Estimates put net revenue at $4.06B, but Google posted $4.07B, up from $3.89B in Q208 (4.6% growth YOY). Net income for the second quarter was $1.48B, up from $1.25B in Q208 (18.4% growth YOY). Naturally some analysts are disappointed with Google only adding 3% growth over the previous quarter, but considering that Q1 constituted a 3% decline over Q408, it sounds like good news to me.
But even better news: CEO Eric Schmidt says that not only are things turning around (or at least “largely stabilized”), but YouTube will soon enter the realm of profitability. (Or, as one company I worked for optimistically called this, “making the push to cash positive.”)

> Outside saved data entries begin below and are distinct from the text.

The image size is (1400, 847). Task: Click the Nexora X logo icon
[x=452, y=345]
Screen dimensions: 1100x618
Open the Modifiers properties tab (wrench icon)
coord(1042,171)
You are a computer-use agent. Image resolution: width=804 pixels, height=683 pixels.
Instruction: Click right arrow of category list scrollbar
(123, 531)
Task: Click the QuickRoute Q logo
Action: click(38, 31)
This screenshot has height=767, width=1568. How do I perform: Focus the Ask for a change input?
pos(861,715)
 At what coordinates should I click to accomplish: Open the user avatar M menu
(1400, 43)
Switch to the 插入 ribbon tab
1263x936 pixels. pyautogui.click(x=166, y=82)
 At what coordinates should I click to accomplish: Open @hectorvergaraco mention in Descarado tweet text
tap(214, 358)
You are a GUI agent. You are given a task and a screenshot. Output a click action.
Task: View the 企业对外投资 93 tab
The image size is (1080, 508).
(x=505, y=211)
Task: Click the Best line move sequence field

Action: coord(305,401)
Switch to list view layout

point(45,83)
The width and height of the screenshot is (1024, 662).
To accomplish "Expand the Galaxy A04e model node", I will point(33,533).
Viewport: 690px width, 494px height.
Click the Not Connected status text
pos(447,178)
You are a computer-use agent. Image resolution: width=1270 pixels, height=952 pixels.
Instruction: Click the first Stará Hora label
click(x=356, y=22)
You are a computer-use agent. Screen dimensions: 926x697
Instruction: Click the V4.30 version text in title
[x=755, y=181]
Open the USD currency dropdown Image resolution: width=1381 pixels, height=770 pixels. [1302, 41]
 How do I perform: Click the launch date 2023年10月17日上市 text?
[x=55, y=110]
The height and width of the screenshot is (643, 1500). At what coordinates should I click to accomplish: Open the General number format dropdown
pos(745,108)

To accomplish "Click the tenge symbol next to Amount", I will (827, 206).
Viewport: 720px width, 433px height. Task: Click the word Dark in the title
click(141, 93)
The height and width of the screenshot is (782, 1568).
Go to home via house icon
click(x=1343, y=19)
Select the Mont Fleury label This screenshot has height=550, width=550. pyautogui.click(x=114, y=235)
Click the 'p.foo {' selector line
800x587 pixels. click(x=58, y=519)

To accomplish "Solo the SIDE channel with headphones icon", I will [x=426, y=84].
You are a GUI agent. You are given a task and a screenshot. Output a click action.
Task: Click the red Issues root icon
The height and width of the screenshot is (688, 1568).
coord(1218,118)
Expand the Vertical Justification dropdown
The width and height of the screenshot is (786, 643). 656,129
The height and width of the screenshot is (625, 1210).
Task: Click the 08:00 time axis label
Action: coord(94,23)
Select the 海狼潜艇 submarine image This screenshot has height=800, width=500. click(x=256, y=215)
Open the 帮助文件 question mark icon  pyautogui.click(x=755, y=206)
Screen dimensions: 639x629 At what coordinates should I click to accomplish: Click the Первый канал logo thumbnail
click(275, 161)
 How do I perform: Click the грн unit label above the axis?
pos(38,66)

Senior vice president Jonathan Rosenberg said monetized views on YouTube have more than tripled in the last year. The most popular video website on the Internet will be “a very profitable business for us” in the “not too distant future.”
Also, CFO Patrick Pinchette emphasized that YouTube does have a business model, unlike other Internet startups: “There’s been so much press with all these documentations of massive costs and no business model.”
Another way that Google has been looking to keep the bottom line down? They’ve lost nearly 400 employees in the last three months.
What do you think? Will YouTube soon be profitable, or is Google just trying to make itself look good? Are you disappointed with Google’s slowing growth rate?